The United States Department of Treasury on Monday untagged China as a "currency manipulator," in its latest report on macroeconomic and foreign exchange policies of major trading partners of the U.S.
"China has made enforceable commitments to refrain from competitive devaluation, while promoting transparency and accountability." Treasury Secretary Steven T. Mnuchin said in a statement.
The country was designated a currency manipulator by the treasury department in August last year, as tensions between the two countries over trade reached new heights.
The treasury had alleged that China devalues its currency, in order to increase the appeal of its exports, and gain an unfair advantage in international trade.

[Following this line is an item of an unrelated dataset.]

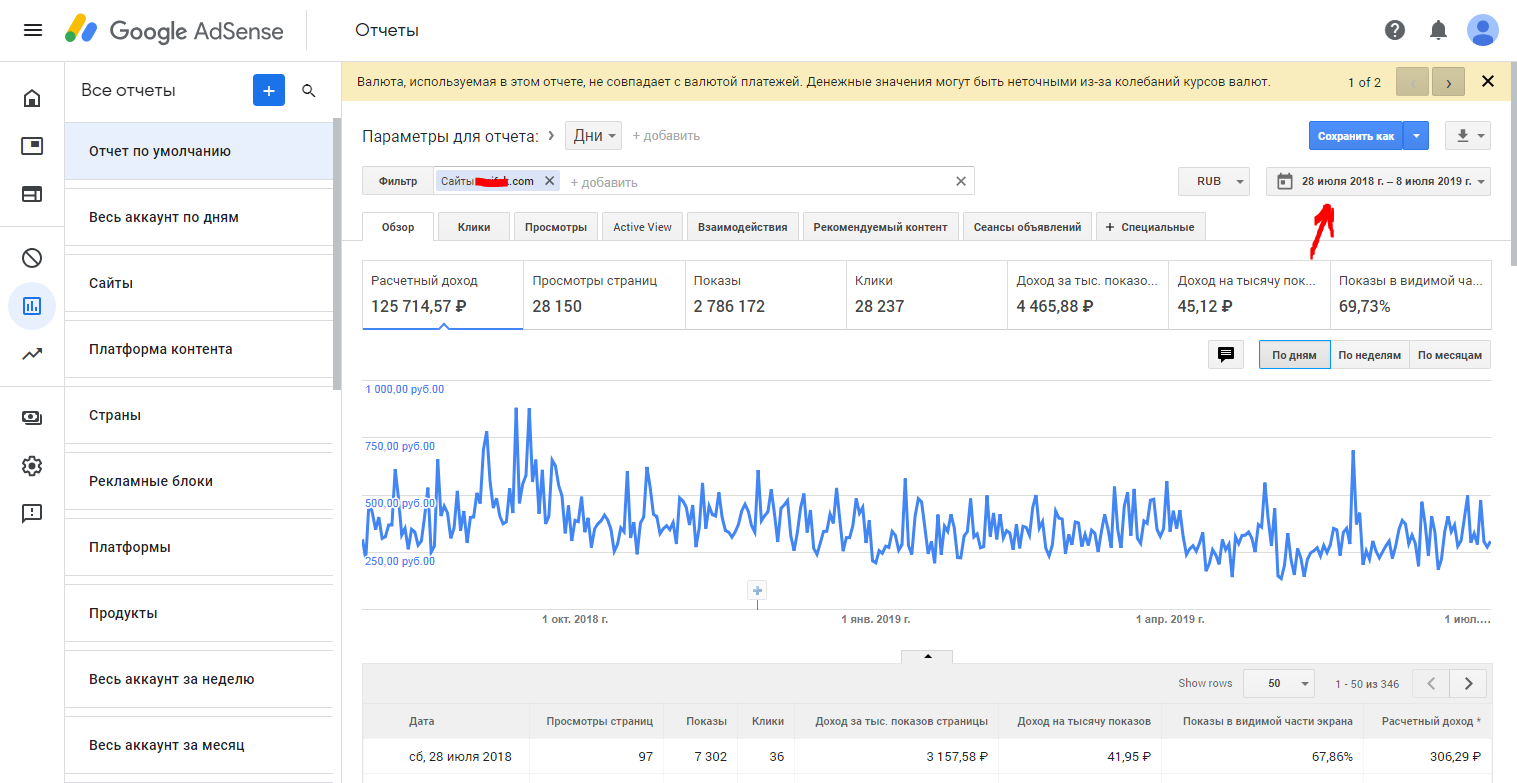This screenshot has width=1517, height=783.
Task: Click the Payments icon in sidebar
Action: click(x=32, y=418)
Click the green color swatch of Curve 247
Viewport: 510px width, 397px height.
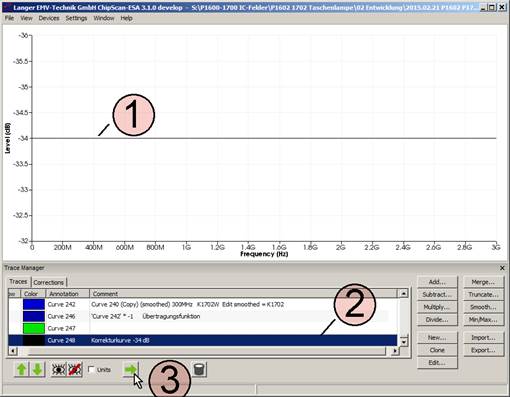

In disagreement, the International Monetary Fund (IMF) last year said that China's currency is fairly valued.
The U.S. and China are set to sign the phase one of their trade deal on Wednesday.
While the exact details on what the agreement will entail haven't been made public, the treasury department said that China has made "enforceable commitments" to stop devaluing its currency.
China has also agreed to publish relevant information related to exchange rates and external balances, the forex report said.
China will also continue to be on the "monitoring list" of the treasury, a list of major U.S. trading partners "that merit close attention to their currency practices and macroeconomic policies."
Switzerland has also been added to the monitoring list this year, in addition to Japan, South Korea, Germany, Italy, Ireland, Singapore, Malaysia, and Vietnam that were added in the previous reports.